Philippe le Bel, en 1303, écrivit à tous les archevêques & évêques des lettres circulaires, qu’ils eussent à se rendre avec leurs gens à son armée de Flandre ; & par d’autres lettres de la même année, il demande à tous les gens d’église un secours d’hommes & d’argent à proportion des terres qu’ils possédoient ; il ordonna encore, en 1304, à tous les ecclésiastiques de son royaume, de se trouver en personne à son armée à Arras, ainsi qu’ils y étoient obligés par le serment de fidélité.

De même Philippe V, dans des lettres du 4 Juin 1318, adressées au bailli de Vermandois, dit : Nous vous envoyons plusieurs lettres, par lesquelles nous requérons & semonnons les prélats, abbés, barons, nobles, & autres,… qu’ils soient en chevaux & en armes appareillés suffisamment selon leur état, & le plus fortement qu’ils le pourront, à la quinzaine prochaine à Arras, &c.

Il y eut encore pendant long tems plusieurs prélats & autres ecclésiastiques, qui faisoient en personne le service militaire qu’ils devoient pour leurs fiefs.

On voit dans les registres de la chambre des comptes, qu’Henri de Thoire & de Villars, étant évêque de Valence & depuis archevêque de Lyon, porta les armes, avec Humbert sire de Thoire & de Villars, son frere aîné, dans les armées de Philippe de Valois en Flandres, dans les années 1337, 1338, 1340, 1341, & 1342, ayant six chevaliers & quatre-vingt-deux écuyers de leur compagnie.
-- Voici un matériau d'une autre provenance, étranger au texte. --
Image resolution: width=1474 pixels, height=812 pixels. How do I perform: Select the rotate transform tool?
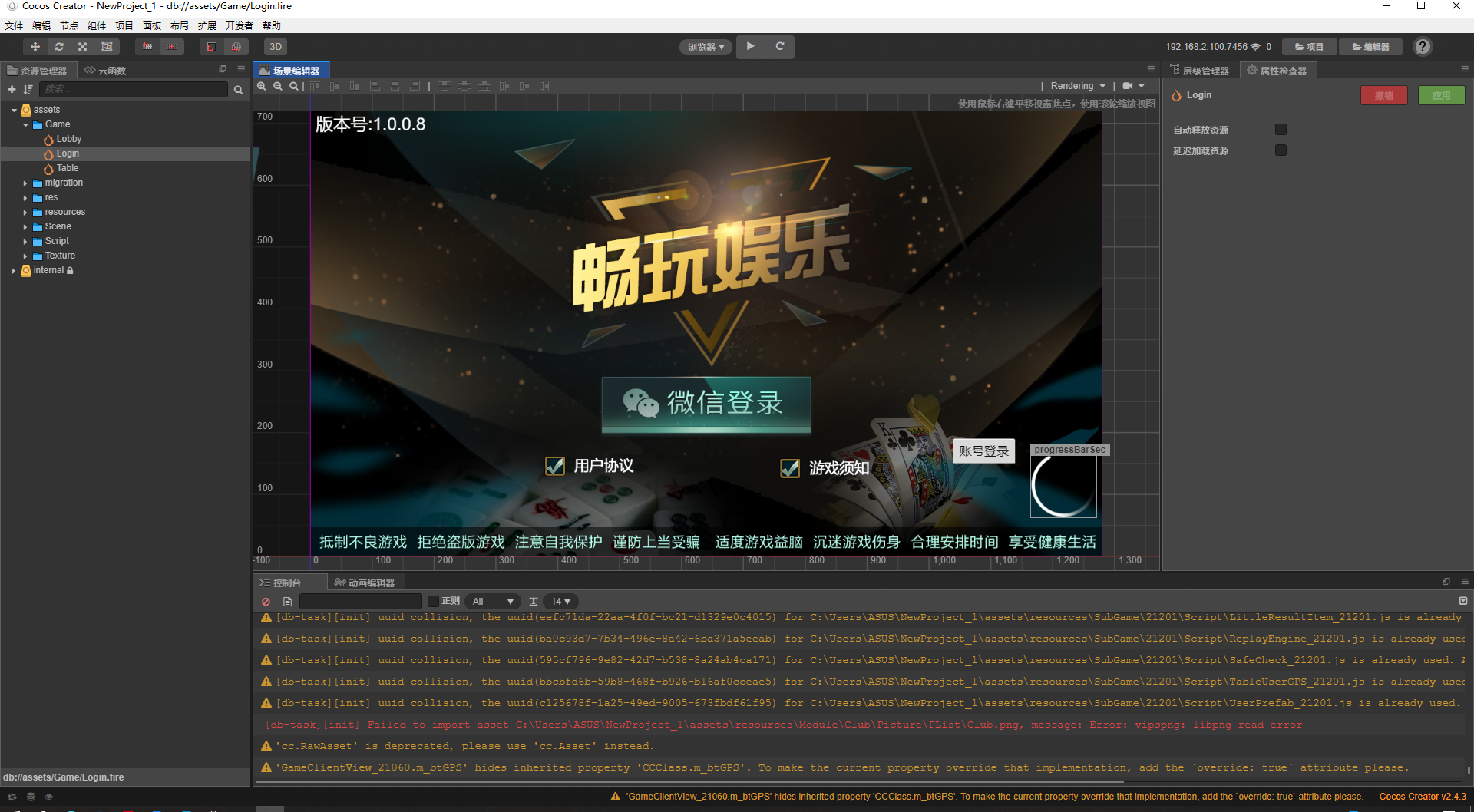59,47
Jean de Meulant évêque de Meaux, se trouva aussi en 1339 & 1340, dans les armées de Flandres.

Renaut Chauveau évêque de Châlons, assista à la bataille de Poitiers où il fut tué ; & Guillaume de Melun archevêque de Sens, y fut fait prisonnier.

A la bataille d’Azincourt, donnée le 25 Octobre 1415, Guillaume de Montaigu archevêque de Sens, qui fut le seul entre les ecclésiastiques qui se trouva en personne à cette journée, fit admirer son grand courage dont il avoit déjà donné des preuves en d’autres occasions ; il se porta dans celle-ci aux endroits les plus dangereux, & y perdit la vie.

Louis d’Amboise cardinal & évêque d’Alby, s’employa aussi fort utilement au siége de Perpignan l’an 1475.

Dans la suite, au moyen des contributions d’hommes & d’argent que les ecclésiastiques ont fournies, ils ont été peu-à-peu dispensés de servir en personne, & même entierement exemptés du ban & de l’arriere-ban, tant par François I. le 4 Juillet 1541, que par contrat du 29 Avril 1636, sous le regne de Louis XIII.